We would like to point out that the assumption (iv) is a sufficient condition. The LBRS framework still obtains correct results even if assumption (iv) is violated. Note, however, that the condition derived for \(\omega\), given as \(0<\omega <2\), is a necessary condition.

Remark 1

The results presented can be easily extended for any number of distribution functions, \(\mathbf{f}_\alpha\), where \(\alpha = 1, \cdots , N\)
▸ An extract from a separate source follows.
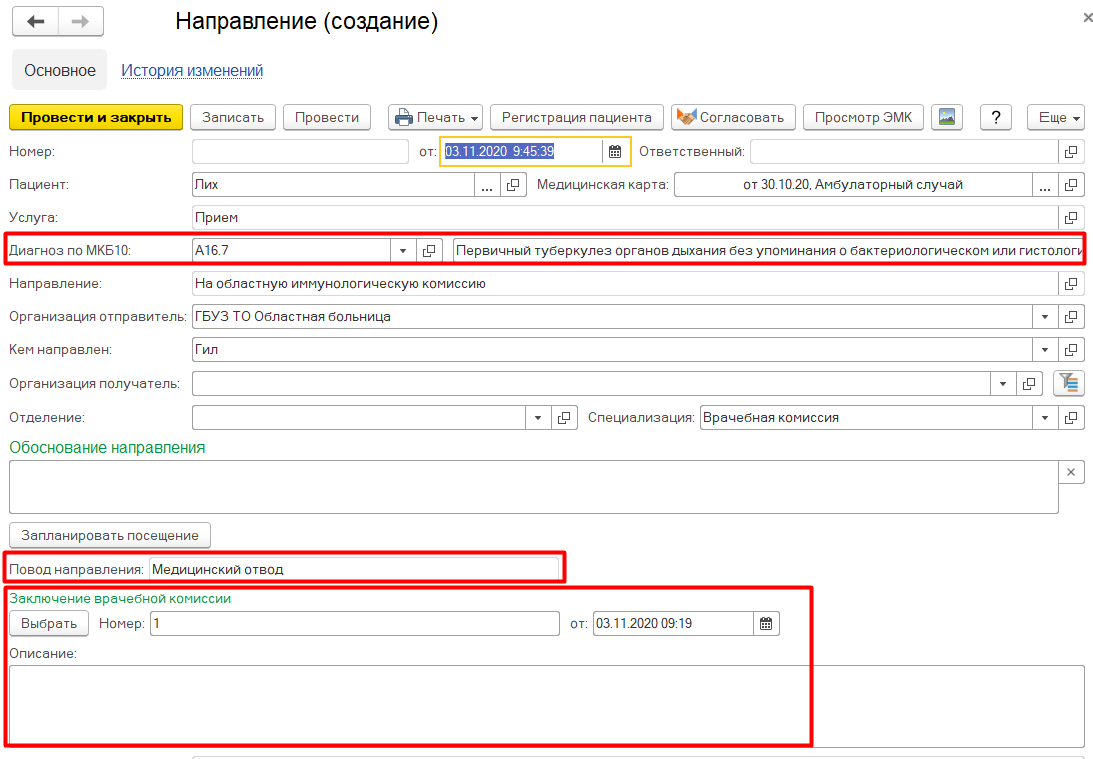Viewport: 1093px width, 759px height.
Task: Expand the Печать dropdown menu
Action: coord(436,117)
3 Application to Quasi-1-D incompressible flows

For 1-D flows, using the divergence free condition, we get \(u(t,x) = u(t)\). Therefore, there is no variation in velocity w.r.t. space and the second equation gets converted into an ODE. Hence, the obtained solution is trivial. In order to validate the framework on simpler domains first, let us formulate the framework for quasi-1-D incompressible flow, i.e., flows where the area is a function of the spatial coordinate, x. Example of such a flow is the flow in a converging-diverging channel (venturi tube). Flow in a converging-diverging channel can be represented as an essentially 1-D hyperbolic system with terms involving a varying cross-sectional area A. The area can be expressed as a function of the spatial coordinate x. Using the information of A, the equations can be reformulated in such a way that the equations represent a quasi-1-D flow [19].

The governing equations for incompressible flow in a converging-diverging channel, in artificial compressibility formulation, are given as

$$\begin{aligned} \frac{1}{c_s^2}\frac{\partial p}{\partial t} + \frac{\partial u}{\partial x} + \frac{u}{A} \frac{\mathrm{d}A}{\mathrm{d}x} = 0 \nonumber \\ \frac{\partial u}{\partial t} + \frac{\partial \left( u^2+p\right) }{\partial x} + \frac{u^2}{A} \frac{\mathrm{d}A}{\mathrm{d}x} =0 \end{aligned}$$
(28)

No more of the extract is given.